▶ _Given information_
===============
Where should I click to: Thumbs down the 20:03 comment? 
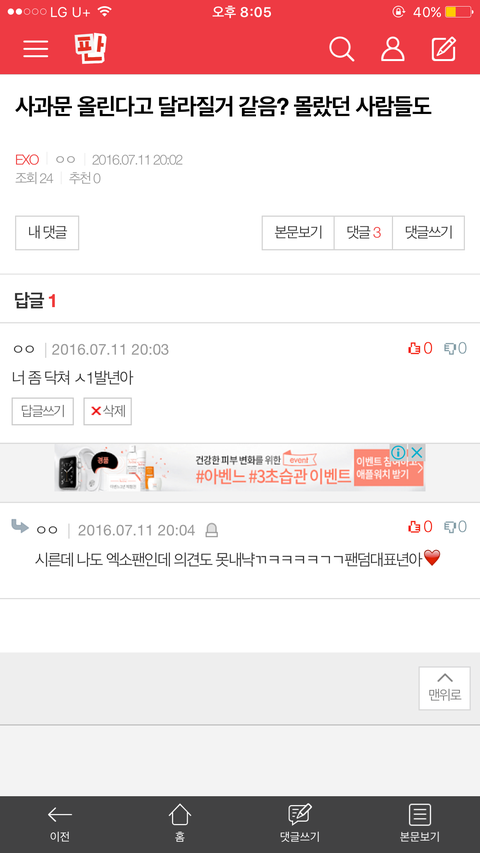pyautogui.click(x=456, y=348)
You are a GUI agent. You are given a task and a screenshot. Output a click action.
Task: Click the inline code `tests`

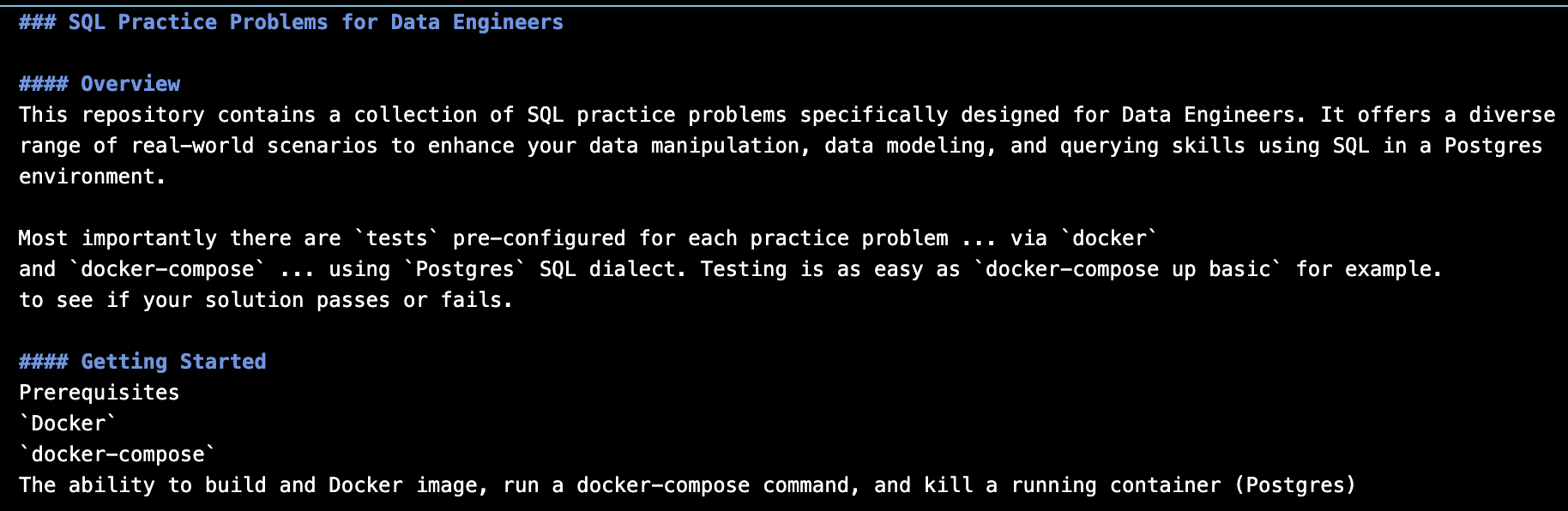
===============
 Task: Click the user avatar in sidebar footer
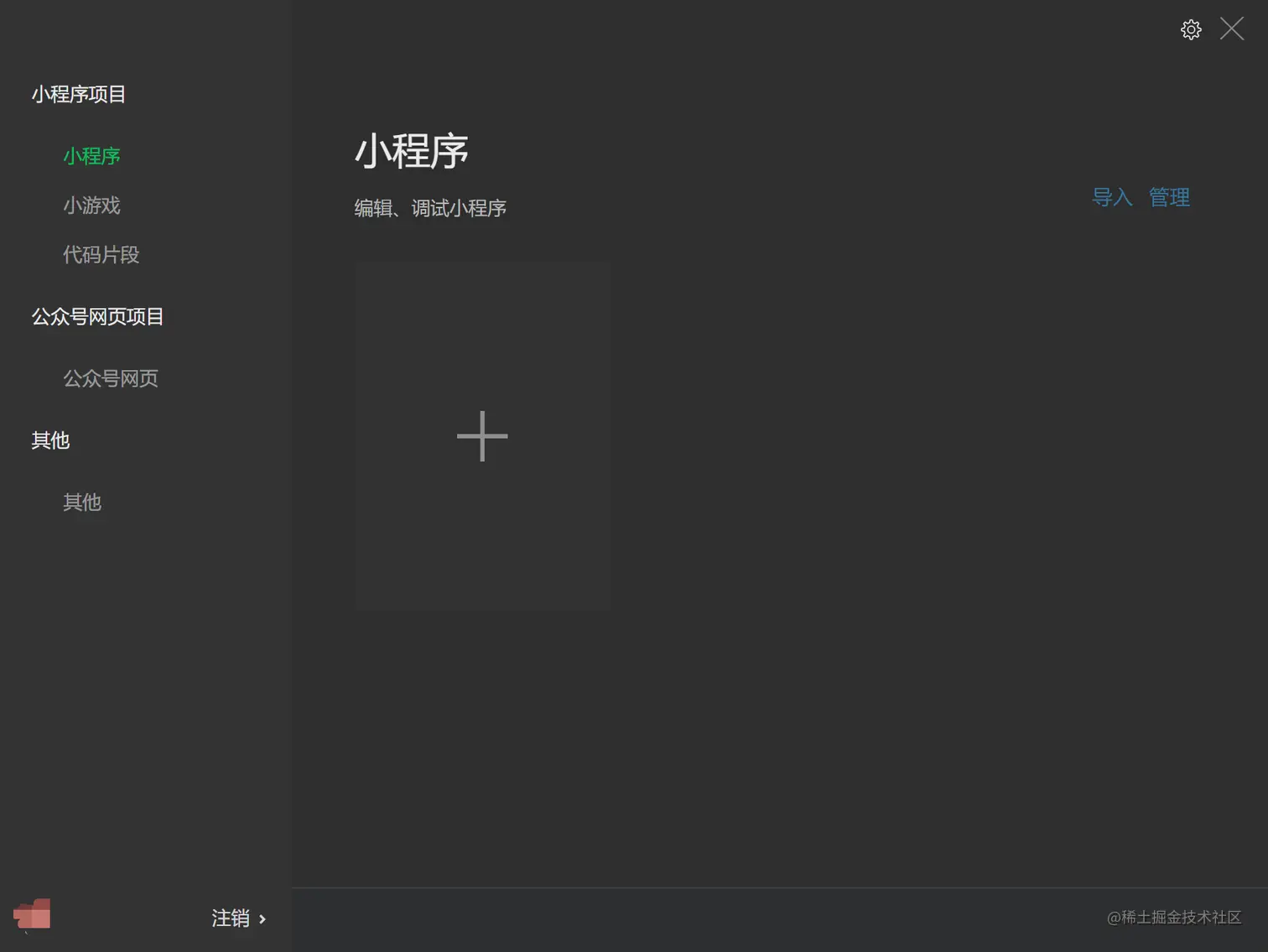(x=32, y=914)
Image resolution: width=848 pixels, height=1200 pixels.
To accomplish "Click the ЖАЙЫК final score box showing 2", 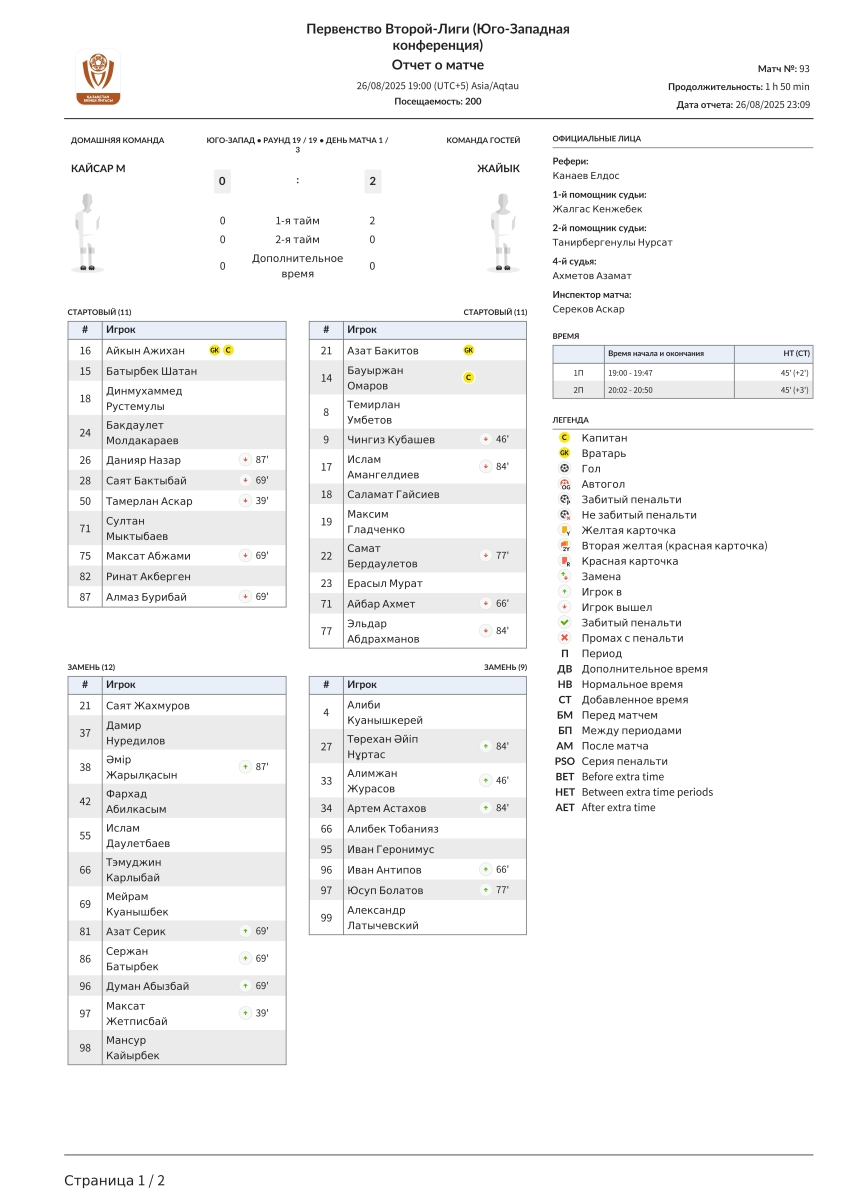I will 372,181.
===============
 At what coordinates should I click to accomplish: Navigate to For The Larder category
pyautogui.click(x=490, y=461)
===============
▶ _Task prompt_
In the records above, find the line with "You are a GUI"; write out exactly that line and each one after it, stopping after the line with "Task: Click the inline".

▶ _Solution to the problem_
You are a GUI agent. You are given a task and a screenshot. Output a click action.
Task: Click the inline code `tests`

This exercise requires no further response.